8th Chief Justice of Manipur High Court

Deivasigamani Krishnakumar (born 22 May 1963) is a retired Indian judge. He was the 8th Chief Justice of Manipur High Court. He is a former Judge of Madras High Court.

== Life and career ==
He was born on 22 May 1963 at Dharapuram and completed schooling from government higher secondary school at Dharapuram. He did his graduation from Presidency College, Chennai and LL.B from Madras Law College. He enrolled as advocate in 1987 and joined chambers of senior advocate K. Duraiswamy.

He was appointed as a Government Advocate in Madras High Court from 1991 to 1996. He also served as Additional Central Government Standing Counsel from 1998 to 1999 and Special Government Pleader from 2001 to 2006. He was also appointed as Special Government pleader (education) from 2013 till his appointed as judge.

On7 April 2016 he was appointed as judge of the Madras High Court and also served as its acting chief justice in mid 2024 due to the elevation of the then acting chief justice R. Mahadevan to Supreme Court of India.

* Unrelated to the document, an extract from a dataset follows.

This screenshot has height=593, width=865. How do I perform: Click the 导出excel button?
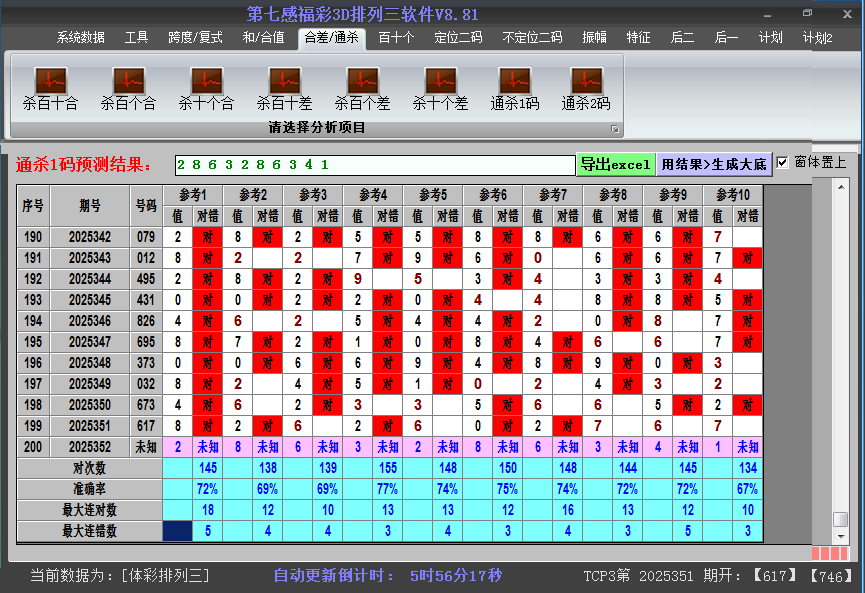615,164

In November 2024, Supreme court collegium led by the then newly appointed CJI Sanjiv Khanna recommended his elevation as chief justice of Manipur High Court and within 48 hours of recommendation government cleared his appointment and he was sworn in as chief justice on 22 November 2024. He retired in May 2025 after serving six month tenure as Manipur Chief Justice.